As the Russia-Ukraine war continues to unfold, the world has seen Ukrainians defending their home through unity and mutual reliance. In sharing food and resources with people who can’t wait in lines, driving trains coming back with supplies after evacuating others, housing strangers in volunteer shelters, aiding troops in making Molotov cocktails, and fighting without question, Ukrainians have been coming together to practice an emergency participatory democracy. While Ukraine is receiving aid from various outside sources such as the Salvation Army or the UN, it is mainly the citizens themselves putting the interests and needs of their peers first without any request from the government or holding a position in government.
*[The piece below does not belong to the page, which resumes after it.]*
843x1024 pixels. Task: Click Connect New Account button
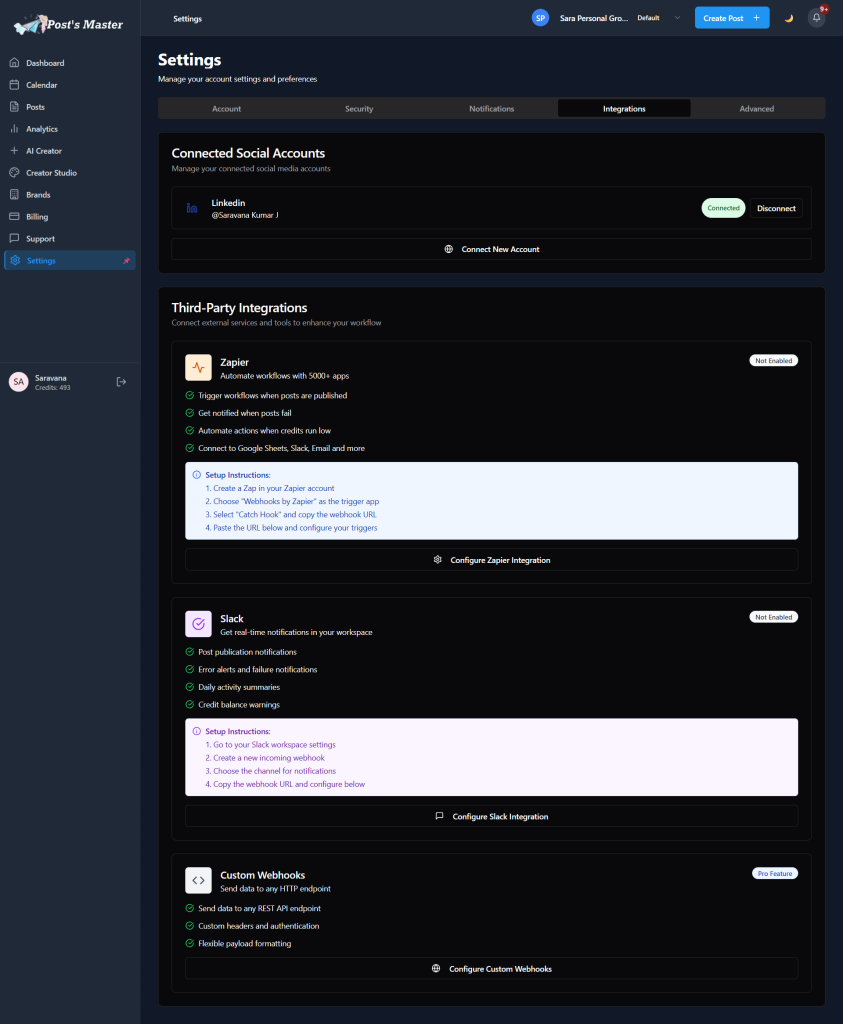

According to Julia Keugten, Senior Advisor at the Westminster Foundation for Democracy, Participatory Democracy is “concerned with ensuring that citizens are afforded an opportunity to directly participate, or otherwise be involved in the decisions that affect their lives.” While this seems bound to happen on an individual level when in a war-zone where everyone is left to fend for themselves and thus has complete control over the decisions they make in their lives, civilians are in-fact not acting alone or against each other. This goes to show a sort of human nature to equally all participate in the betterment of the majority, even when not seeking a reward or title. Ukraine has and is showing the power of democracy as well as the instinctive manner in which people, when all experiencing the same losses, fall into democracy on all scales, big and small. In this, Ukrainians are exhibiting what Rebecca Solnit argues is basic human nature in the face of disaster:
“In the wake of an earthquake, a bombing, or a major storm, most people are altruistic, urgently engaged in caring for themselves and those around them, strangers and neighbors as well as friends and loved ones. The image of the selfish, panicky, or regressively savage human being in times of disaster has little truth to it." - Rebecca Solnit.
As tighter and tighter centralization of power leads authoritarian to crumble, we may see a riptide of democracy pulling in the opposite direction, giving power and choice back to citizens. The citizenship Ukrainians have displayed in battle need not stop once the war is over. One Ukrainian resident, Vladymir Balabanov, sets his hopes high for the country’s revival after seeing and engaging in this natural emergence of participatory democracy stating, “People who fled are coming back now. We see our country in a new way. We have changed, and we want to change Ukraine for the better. A year of war has left us tired, but with hope.”